*** Provided passage

Because Pimlico will be owned by the city, it won’t be subject to the tax. Similarly, when state funds pay for improvements to Camden Yards and M&T Bank Stadium, they are not taxed because those venues are state-owned. When the MSA authorized up to $59.5 million in bonds toward a new stadium in Hagerstown, the land that venue will sit on was conveyed to a nonprofit, avoiding that federal tax.

Rifkin said stakeholders were aware of the issue in 2020 when plans were first laid out, but an initial effort to insulate the construction from the tax was not successful. The city of Baltimore has since hired an independent tax counsel and stakeholders continue to seek a solution — which could involve Stronach conveying the Laurel land to a government entity or a tax-exempt group.

“Tax law really can gum up deals,” said Andrew Blair-Stanek, a tax law professor at the University of Maryland’s Carey School of Law. “It is quite interesting to see how a change in the tax law, getting rid of one loophole, could affect deals going on all over the country.”

******
*** Stored data

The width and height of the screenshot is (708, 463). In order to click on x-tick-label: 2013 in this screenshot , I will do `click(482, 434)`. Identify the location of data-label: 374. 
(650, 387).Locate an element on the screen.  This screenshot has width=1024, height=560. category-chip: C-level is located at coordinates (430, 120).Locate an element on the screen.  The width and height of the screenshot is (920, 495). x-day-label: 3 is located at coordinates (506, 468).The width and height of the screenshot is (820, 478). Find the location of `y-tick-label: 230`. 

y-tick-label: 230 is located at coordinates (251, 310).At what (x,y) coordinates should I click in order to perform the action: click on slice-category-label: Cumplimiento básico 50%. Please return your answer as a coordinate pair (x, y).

******

> What you need to do:
For each statement, say yes or no as to whether the passage on stadium taxes supports it, and quote the words from the passage that decide it.
1. Camden Yards and M&T Bank Stadium are owned by the state.
2. The first attempt to shield the construction from the tax worked.
3. Baltimore has brought on an independent tax counsel.
You can set the records aside; they aren't required here.

> Written response:
1. Yes: "those venues are state-owned."
2. No: "an initial effort to insulate the construction from the tax was not successful."
3. Yes: "The city of Baltimore has since hired an independent tax counsel"